What are the current Czech and EU requirements for waste management and recycling?
The main requirement that may concern municipalities and, consequently, citizens in the future are waste sorting goals. The Waste Act sets relatively ambitious aims. It requires municipalities to ensure that they sort at least 60% of their total waste by 2025. This includes paper, plastics, glass, metals, biological waste, edible oils and fats, hazardous waste, and, from January 2025, textiles. However, this percentage will continue to increase, with municipalities having to sort 65% of all waste by 2030 and 70% by 2035. Another goal relates to landfilling and it requires municipalities to reduce the percentage of municipal waste disposed of in landfills to below 10% by 2025.
Will it be easy for municipalities to meet these requirements?
Between 2018 and 2021 we were working on a project entitled Analysis of the Potential of the South Moravian Region in Relation to Circular Economy which dealt with this topic. We examined how difficult meeting European and domestic targets will be in four pre-selected towns with the greatest potential for a circular economy in the South Moravian Region – Znojmo, Kyjov, Mikulov, and Boskovice. The study showed that meeting these targets will be considerably difficult. Waste sorting is being done at a high level for glass, paper, and plastics. On the other hand, a separate collection of bio-waste and gastro-waste or waste prevention represents something of an opportunity.
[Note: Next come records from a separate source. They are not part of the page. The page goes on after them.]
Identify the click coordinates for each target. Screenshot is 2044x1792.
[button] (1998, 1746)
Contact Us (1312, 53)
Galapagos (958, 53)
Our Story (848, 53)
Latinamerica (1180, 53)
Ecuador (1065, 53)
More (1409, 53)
The methodology you’re currently working on should help municipalities. What aims does it have in mind?
I’m working on a methodology with my colleagues from the Sustainability and Circularity Institute, Dominika Tóthová and Eduard Bakoš. Our aim is to motivate, educate, and inform citizens in the field of waste sorting. The methodology should serve especially small municipalities as a tool to find simple solutions and ways to motivate their citizens to sort waste more.
Why do you think it’s difficult for municipalities to motivate citizens to sort waste?
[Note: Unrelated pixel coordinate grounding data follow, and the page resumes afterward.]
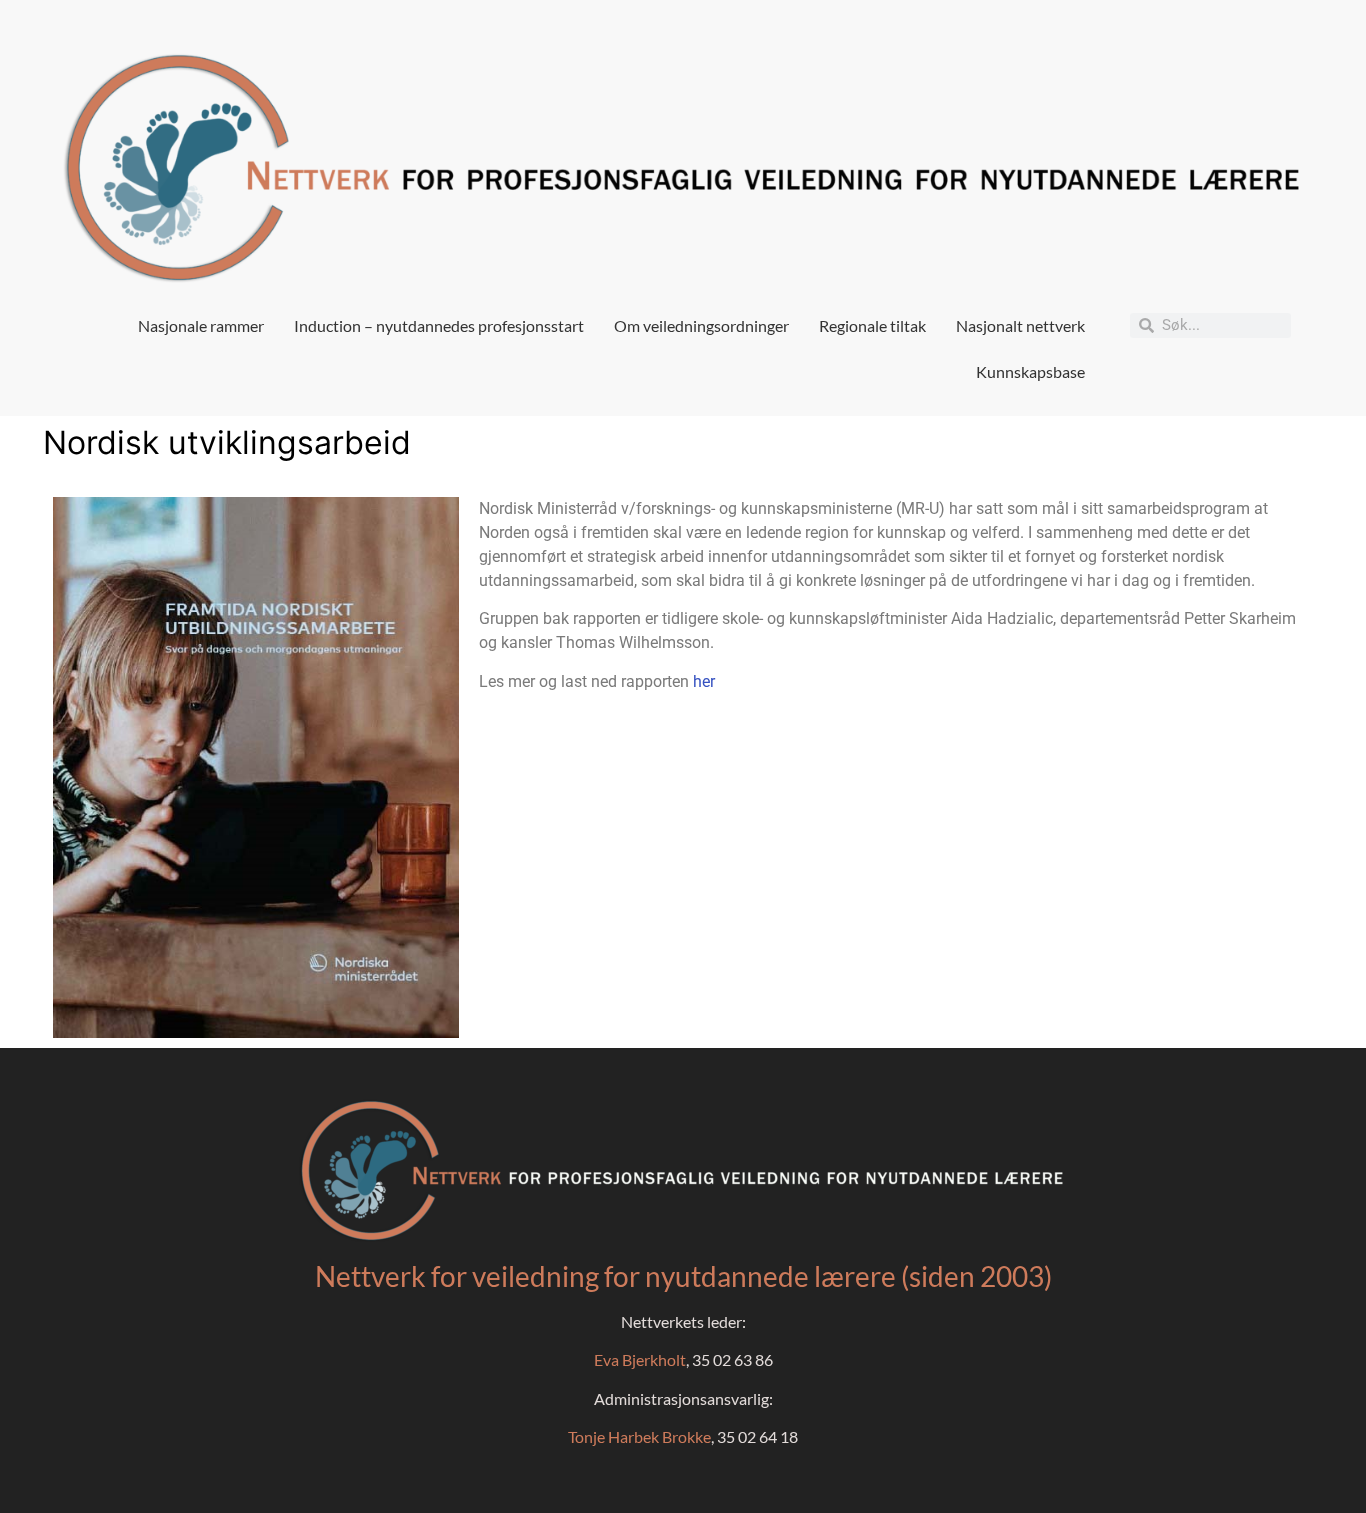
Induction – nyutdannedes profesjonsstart (439, 325)
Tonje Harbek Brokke (639, 1436)
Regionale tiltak (872, 325)
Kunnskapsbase (1030, 371)
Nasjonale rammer (201, 325)
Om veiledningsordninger (701, 325)
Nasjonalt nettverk (1020, 325)
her (704, 681)
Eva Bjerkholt (640, 1359)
Because Czech citizens already sort a big amount of waste. The Czech Republic is one of the countries with the highest waste sorting rates in the EU. From my point of view, the bigger problem is that we’re not able to process certain fractions of the sorted waste, and there are no facilities that would allow us to do so. Also, if citizens really knew what to sort and what not to sort, what can be recycled and what can’t, it would help. There would be a smaller proportion of ‘rejects’ - waste from sorted waste that cannot be processed or otherwise used - in the sorted waste bins. These are the issues we’re addressing in the project Centre of Environmental Research – Waste Management, Circular Economy, and Environmental Security, for which I am the principal investigator for MU. The centre, consisting of a consortium of eight research organisations and universities, is focused on researching thematic areas related to the transition of the Czech Republic from a linear to a circular economic model.
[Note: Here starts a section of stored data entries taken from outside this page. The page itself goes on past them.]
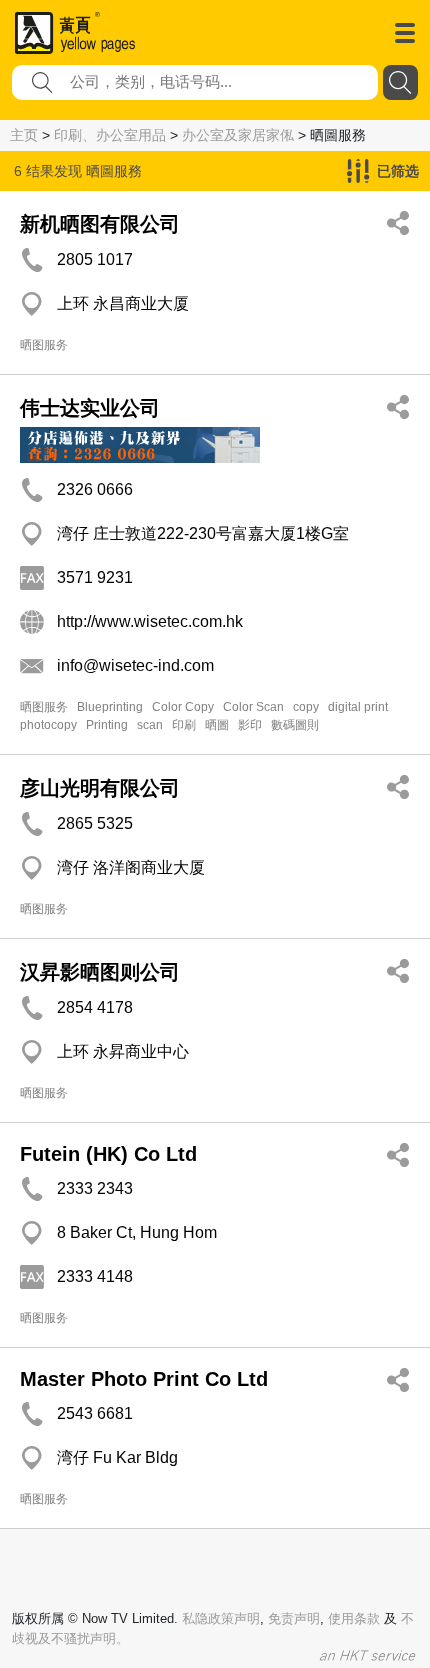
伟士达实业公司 (90, 408)
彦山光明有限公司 (100, 788)
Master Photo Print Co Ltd (144, 1379)
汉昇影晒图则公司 (100, 972)
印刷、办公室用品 (110, 135)
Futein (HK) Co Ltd (108, 1154)
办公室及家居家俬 (238, 135)
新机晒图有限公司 (100, 224)
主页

The project Analysis of the Potential of the South Moravian Region in Relation to the Circular Economy (TL01000305) was co-financed with state support from the Technology Agency of the Czech Republic under the ÉTA Programme.
The project Centre of Environmental Research – Waste Management, Circular Economy and Environmental Security (SS02030008) is co-financed with state support from the Technology Agency of the Czech Republic under the Environment for Life Programme.